**Work instruction**
Look below for the line with "Task: Switch to the Detail tab", then give it again exactly, along with every line that comes after it, the final line included.

* * *

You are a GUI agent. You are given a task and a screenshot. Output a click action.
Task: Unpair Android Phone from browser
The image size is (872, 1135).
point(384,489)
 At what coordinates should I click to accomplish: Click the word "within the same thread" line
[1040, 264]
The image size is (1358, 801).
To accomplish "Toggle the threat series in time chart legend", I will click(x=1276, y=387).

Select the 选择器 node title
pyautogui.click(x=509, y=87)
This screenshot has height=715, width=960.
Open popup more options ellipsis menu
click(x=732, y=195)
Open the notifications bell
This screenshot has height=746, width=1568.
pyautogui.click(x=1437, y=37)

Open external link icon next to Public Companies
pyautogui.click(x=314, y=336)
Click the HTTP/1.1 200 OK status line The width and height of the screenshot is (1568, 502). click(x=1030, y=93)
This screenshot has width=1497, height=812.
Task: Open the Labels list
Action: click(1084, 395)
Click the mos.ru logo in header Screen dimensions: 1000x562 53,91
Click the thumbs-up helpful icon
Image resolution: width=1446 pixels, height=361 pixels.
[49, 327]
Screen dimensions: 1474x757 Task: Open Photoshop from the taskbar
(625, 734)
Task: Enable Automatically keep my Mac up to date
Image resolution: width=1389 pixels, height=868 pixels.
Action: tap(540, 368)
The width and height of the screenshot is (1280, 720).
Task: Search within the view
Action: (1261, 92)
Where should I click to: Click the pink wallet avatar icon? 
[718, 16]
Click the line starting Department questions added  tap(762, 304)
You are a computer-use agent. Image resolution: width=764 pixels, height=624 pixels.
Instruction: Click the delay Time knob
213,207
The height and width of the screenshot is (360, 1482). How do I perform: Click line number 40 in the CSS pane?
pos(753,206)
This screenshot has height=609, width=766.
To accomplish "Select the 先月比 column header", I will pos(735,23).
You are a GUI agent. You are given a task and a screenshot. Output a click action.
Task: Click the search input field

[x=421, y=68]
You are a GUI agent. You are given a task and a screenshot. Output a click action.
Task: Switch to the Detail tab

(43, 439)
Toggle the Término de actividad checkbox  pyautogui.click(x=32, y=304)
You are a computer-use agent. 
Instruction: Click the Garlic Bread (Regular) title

* * *

**Task response**
Task: Switch to the Detail tab

(43, 439)
Toggle the Término de actividad checkbox  pyautogui.click(x=32, y=304)
You are a computer-use agent. 
Instruction: Click the Garlic Bread (Regular) title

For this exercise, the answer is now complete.